Amazon, Please Do Not Make The Kindle Touchscreen

I’m a big fan of my Kindle DX. It’s literally my favorite gadget. I love the form factor, the large screen, the relatively good battery life and the keyboard. Amazon could eliminate any of those items and my love would still be just as strong. The Kindle DX is perfect in my eyes. It’s so perfect that just the thought of Amazon ditching the buttons in favor of a touchscreen pains me as deeply as The Road.

That’s the trend now: touchscreen e-ink screens. Within the last 24 hours, Kobo and Barnes & Noble introduced models with new touchscreen e-ink displays. It’s a fantastic step in low-power consuming displays with really quick page refreshes and battery life. The new Nook has a 2-month battery. All good. Even the touchscreen is great technology with good-enough sensitivity. But I don’t want it in my next Kindle.

The beauty of e-ink screens is text looks fantastic. It looks just like text — or it’s the closest thing to paper print as technology gave us yet and the latest Pearl screen is awesome. But I don’t want to touch it. I don’t want to wipe my screen or worry in any fashion about the screen. True, e-ink screens aren’t LCD screens. They don’t have a glossy overlay that naturally sucks the oil out of my fat fingers. E-ink screens are generally finger-friendly. Still, why do I want to control the device with the screen?

In many ways this is BlackBerry versus iPhone. Touchscreen versus keypad. But it’s not the QWERTY keypad that I necessarily I care about. It’s the thought processes involved that are naturally inherent with touchscreens. They need to be cared for differently. Suddenly a screen protector is a must-have accessory. You’re going to be touching and prodding it after all.

Of course companies like Kobo and B&N needed this step. They needed something to make them fundamentally different from the Kindle. Touch control is, well, different for these companies but actually old news for the e-reading market. The Sony Reader Touch came out in 2009, which wasn’t exactly a blockbuster hit.
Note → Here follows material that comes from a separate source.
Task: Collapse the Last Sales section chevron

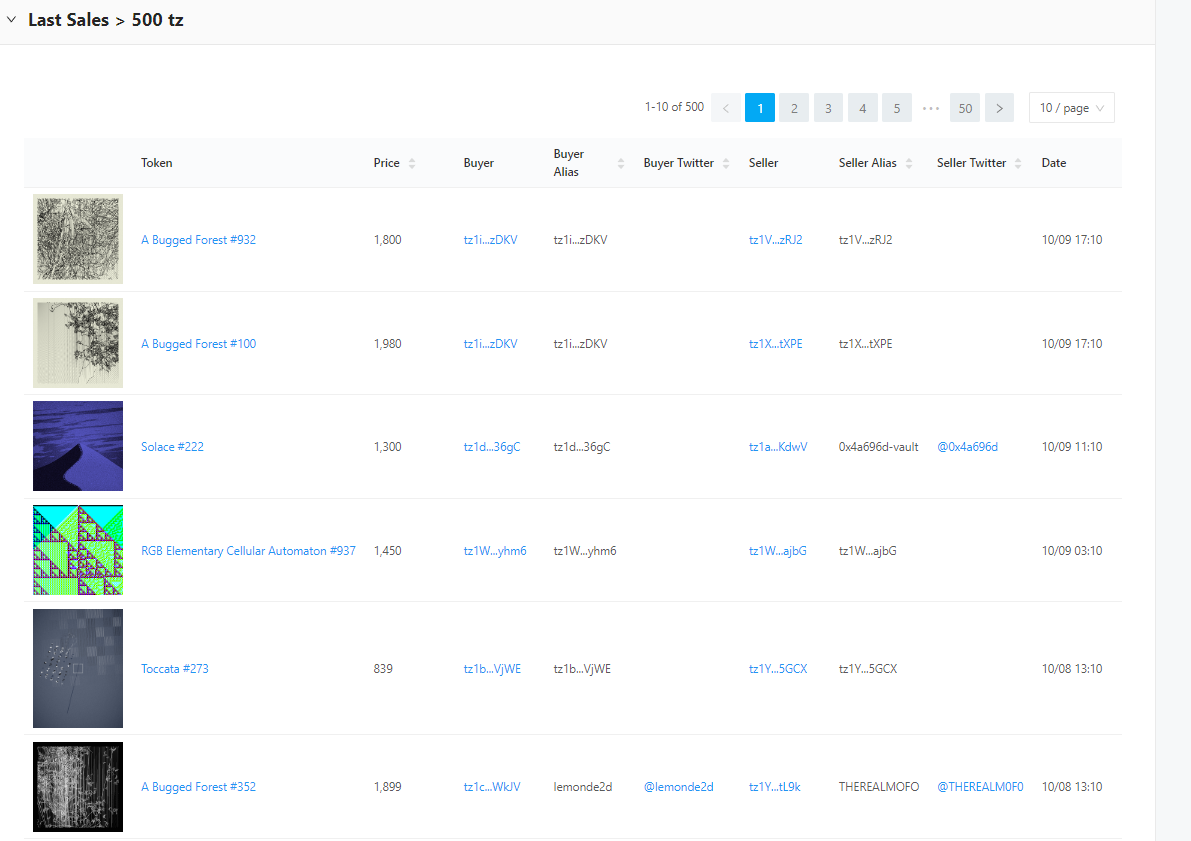Action: tap(12, 20)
I just worry that a touchscreen will cause the Kindle to ditch its luddite charm. Even my grandma is comfortable with my Kindle. People understand buttons and I’m not saying the human race as a whole is too dumb to grasp the concept of a touchscreen. But there is certainly a sub-set of users that are hesitant to embrace the technology in their much loved device and I’m a card carrying member.